Keith Partridge has just come back from a work trip. It was, if anything, average by his standards. "I spent a month in Venezuela, including a first ascent of the south-west face of one of these tepuis," he says. Tepuis? "They're a cross between a sombrero and a top hat, where the brim is dense rainforest then – woosh! –straight-up, vertical rock. Then we moved into caving and, just for kicks, we abseiled down the Angel Falls. As you do."

As you do if you are a top adventure cameramen, and need to film someone descending the world's highest waterfall (Angel Falls would drench the top of Burj Khalifa, the world's tallest building, if they could stand side by side).

Partridge was in South America with one of the dozens of naturalists, adventurers and presenters whose exploits he has captured, mostly without public credit, in the kinds of working environments that would give a risk assessor a heart attack. He is now stepping out from behind the lens to share his stories and some of his secrets in a new book. The Adventure Game is full of photos from the edge, and includes praise from some of his subjects. "Whether you are filming sunrise on the summit of Everest, Galician fishermen dancing with death in the Atlantic surf, or historical reconstructions on the Matterhorn, Keith is your man," says the mountaineer Stephen Venables.

His credits include the heart-stopping footage that turned Touching the Void, an already remarkable written account of disaster and survival in the Peruvian Andes, into one of the great British documentaries. He also worked on the 2011 mini-series Human Planet and filmed the scene in a 2005 episode of Top Gear in which British climber Leo Houlding raced a car up a mountain.

Keith Partridge filming Steve Backshall, the adventurer, in a glacier in Alaska

Standing on the relatively safe ground of his own garden, which looks out on to Largo Bay across the Forth Estuary to Edinburgh, Partridge, 49, says there is nowhere he would dare not step (or abseil, climb or swing) in pursuit of a story. "I was deep underground in a cave system in Papua New Guinea. It had a white-water river running through it, and I was crossing it, knowing that if I lost my footing and got swept away, I would not be coming back," he says. "It's dark, there's water everywhere, yet somehow I still have to film while holding on to wet stalactites with the other hand. When it gets really dangerous, the filming becomes almost like second nature."

_Your task_: Can you carry on the article about adventure cameraman Keith Partridge past its final sentence?

_Data excerpt_:
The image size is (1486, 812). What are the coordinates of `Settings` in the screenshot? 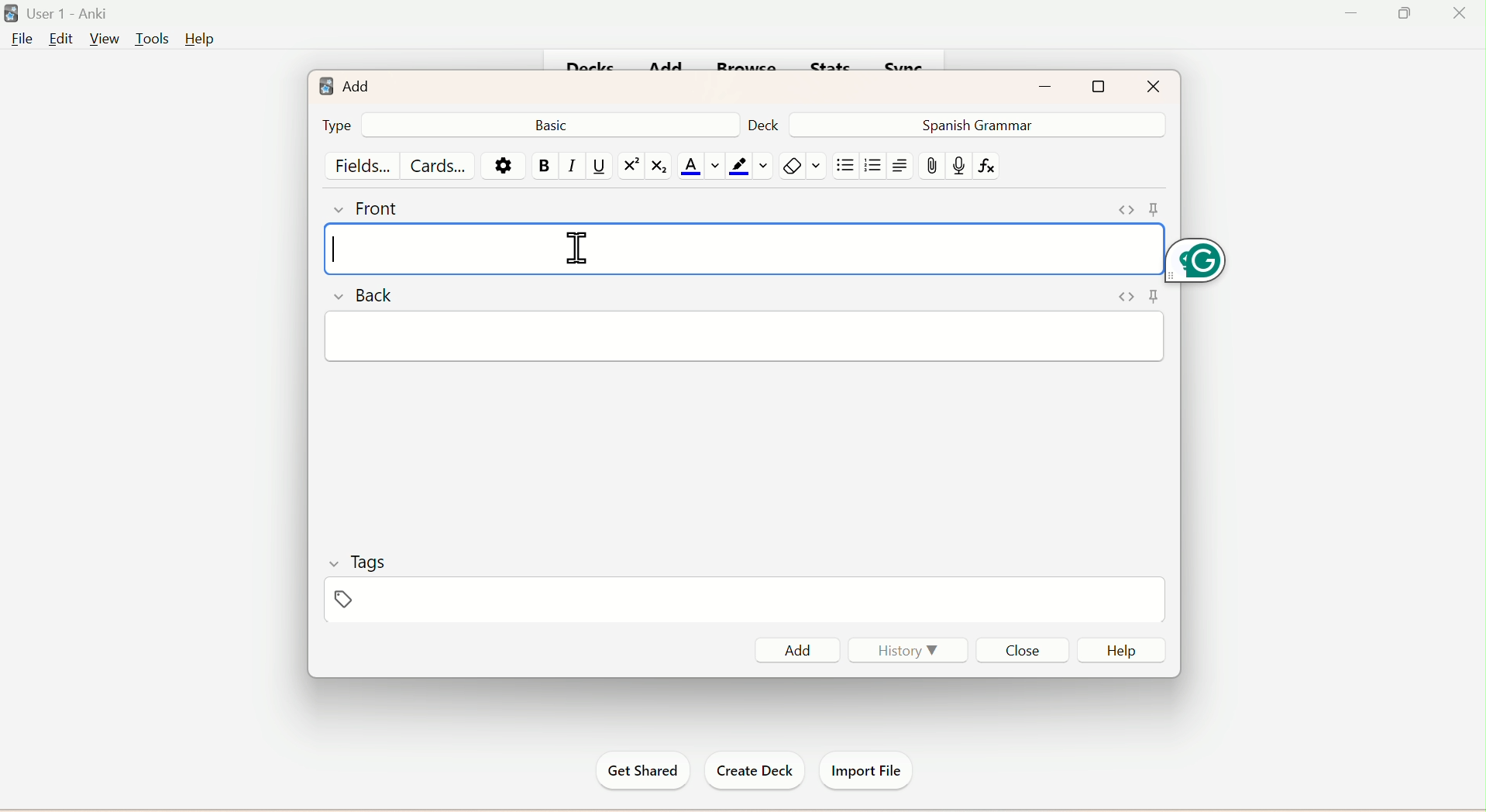 It's located at (500, 165).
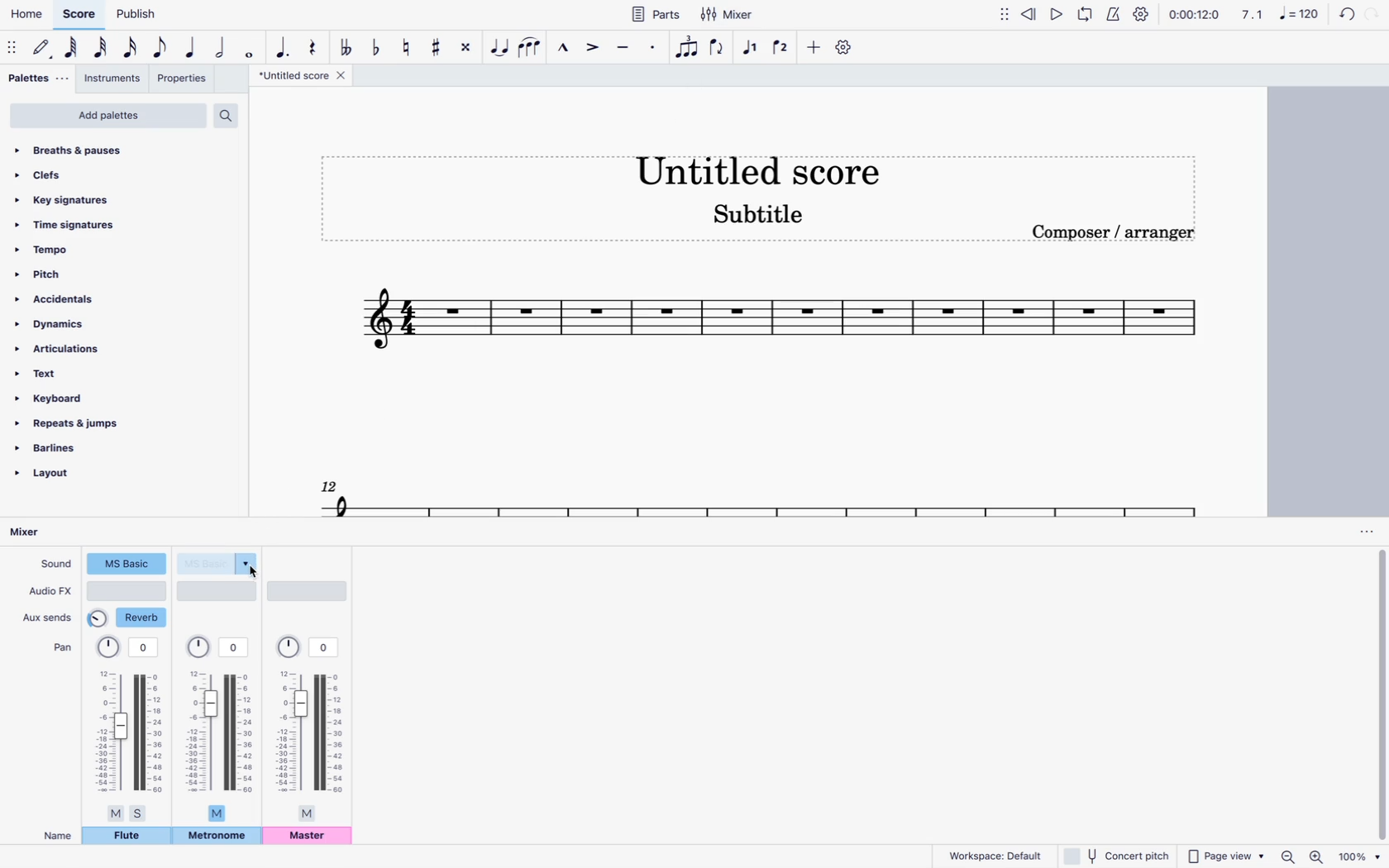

_Answer for the task_:
Keith Partridge in Fife (Martin Hunter)

In 2012, Partridge filmed the 10th ascent of Everest by Kenton Cool, the British mountaineer. In an Olympic-themed expedition, Cool was fulfilling a pledge to take a 1924 Winter Olympics gold medal, awarded to the British mountaineers of their day, to the roof of the world. "I was beyond exhaustion," Partridge recalls. "I remember looking at footage and thinking, 'you idiot, you should have stayed with that shot longer'. But then I remembered I was filming, hand-held, at 8,000m with no oxygen. I was almost dead, technically."

Yet treading the same ground as his subject is only part of the challenge (often Partridge has to cover more ground; while he filmed Ian Wright, the former England footballer, on an expedition in Greenland, he had to ski around him in great circles to keep his tracks out of shot). At the limits of his exhaustion and his own considerable skill, he must also preserve mental and physical capacity to make good television. On Everest, that meant escaping the familiarity of summit footage. So rather than capture the predictable high-fives and the rising sun, Partridge turned his camera away from the mountain.

"You can't see the mountain from the peak, and you can't see it in the sunrise, but the shadow it casts on to clouds below as the sun broke over the horizon said so much more," he says. A still image from that sequence features in the book. A dark indigo pyramid rises above the white peaks of the Himalayan range. "Everyone I've shown that photo to, without fail, just says, 'wow'."

Abseiling in Gabon, West Africa

Partridge grew up in one of the flattest and arguably least adventure-filled places in the world: north Norfolk (he has no relation to Alan Partridge, of course…) "The highest discernible point was a hill called Beeston Bump but it's miniscule," he says. His mother sold fruit and vegetables and his father, a TV repairman, would take the family hiking up Ben Nevis – the first adventure Keith remembers. There were bike rides, too, but his first career, which he started aged only 13, was running a mobile disco with a friend. The Lighting Laser Roadshow made them rich by teenage standards, but Partridge flunked his A-levels and ended up working in a factory making shower pressure switches.

Weekend hikes and climbs kept him sane, and he soon got a job as a BBC technical operator and then cameraman in the North-east. In those days, drama was Ant and Dec turning up on set for their first day at Byker Grove. But weeks after he quit in 1990, a chance encounter in a car park led to a place on an expedition with the great mountaineer Chris Bonington. It set Partridge up for a career that has now covered 25 years.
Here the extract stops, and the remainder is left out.